Philip Petrov and GSB Professor Jonathan Bendor - A Socio-Cognitive View of Identity in Politics: Between Michigan and Rochester
All normal humans have social identities, and all—both “mass” and “elite”—rely on (social) identity-based thinking to structure their understanding of politics, be it in large-scale elections or in other political domains, such as high-school cliques and prison gangs. Although identity-based thinking is strategically sophisticated, it is cognitively easy for humans, partly because it is egocentric. Identity-based thinking is also stable: it persists even after people learn to use more difficult, non-egocentric ways of thinking, e.g., reasoning based on spatial models of politics. That people tend to structure their understanding of politics around mental representations of self, friends, and friends of friends helps to explain (inter alia) why low-information voters can quickly identify their political allies and opponents; why even high-information politicians can have biased perceptions of their constituents; why affective polarization has been increasing in recent decades; and why many normative theories of justice call upon people to override identity-based thinking
Philip Petrov is a graduate student in Political Science who studies the intersection of law, cognition, and political behavior.

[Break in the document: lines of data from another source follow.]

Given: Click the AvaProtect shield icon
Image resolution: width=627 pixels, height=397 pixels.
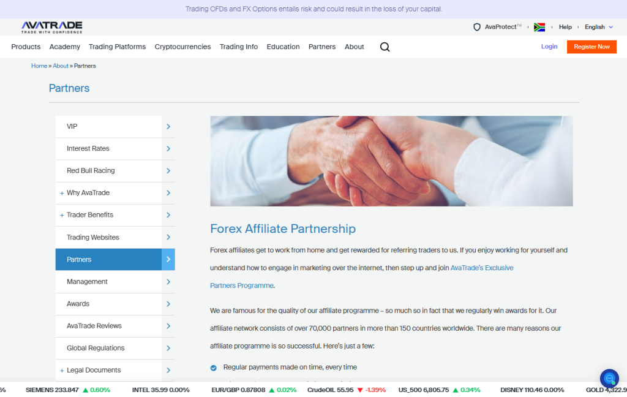Looking at the screenshot, I should click(477, 27).
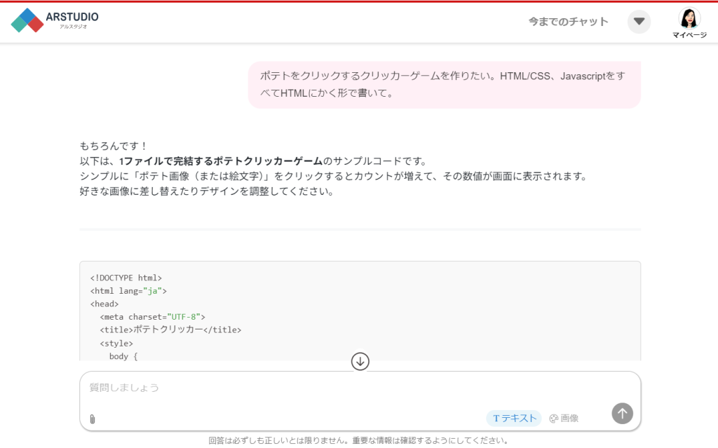Click the ARSTUDIO wordmark text
Viewport: 718px width, 448px height.
click(72, 16)
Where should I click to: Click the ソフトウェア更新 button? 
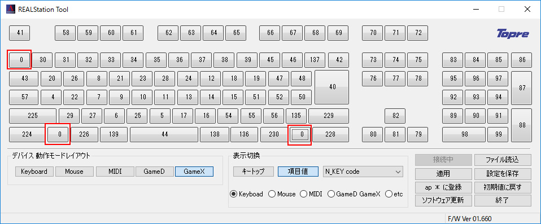tap(443, 200)
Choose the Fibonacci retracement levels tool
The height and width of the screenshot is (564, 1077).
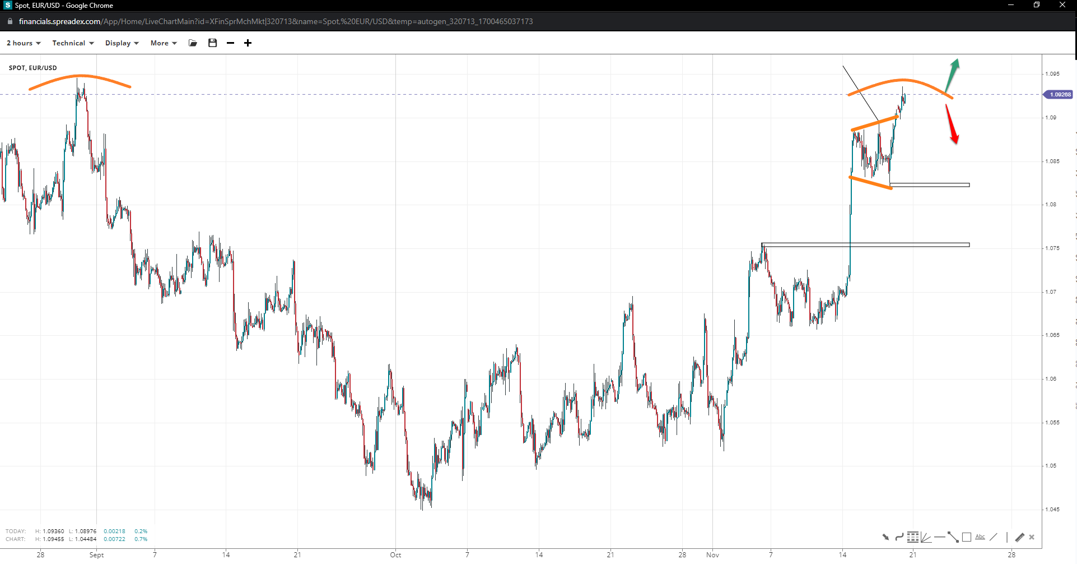[x=913, y=537]
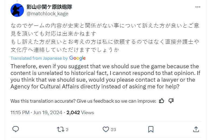Like the tweet with the heart icon
Screen dimensions: 209x140
(x=106, y=129)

Jonathan Bendor is the Walter and Elise Haas Professor of Political Economics and Organizations at the Graduate School of Business. He joined the Stanford faculty in 1979, having earned all of his degrees at the University of California, Berkeley. He is a Professor of Political Science, by courtesy, and also teaches in Stanford’s Public Policy Program. He was director of the GSB’s Doctoral Program for four years. He teaches the MBA course on negotiations and plans to write a (short) text on the subject.
Bendor was a Fellow of the Center for Advanced Study in the Behavioral Sciences in 1999-2000 and in 2004-2005. He is in the Who’s Who in Economics (4th ed.) and is a member of the American Academy of Arts and Sciences.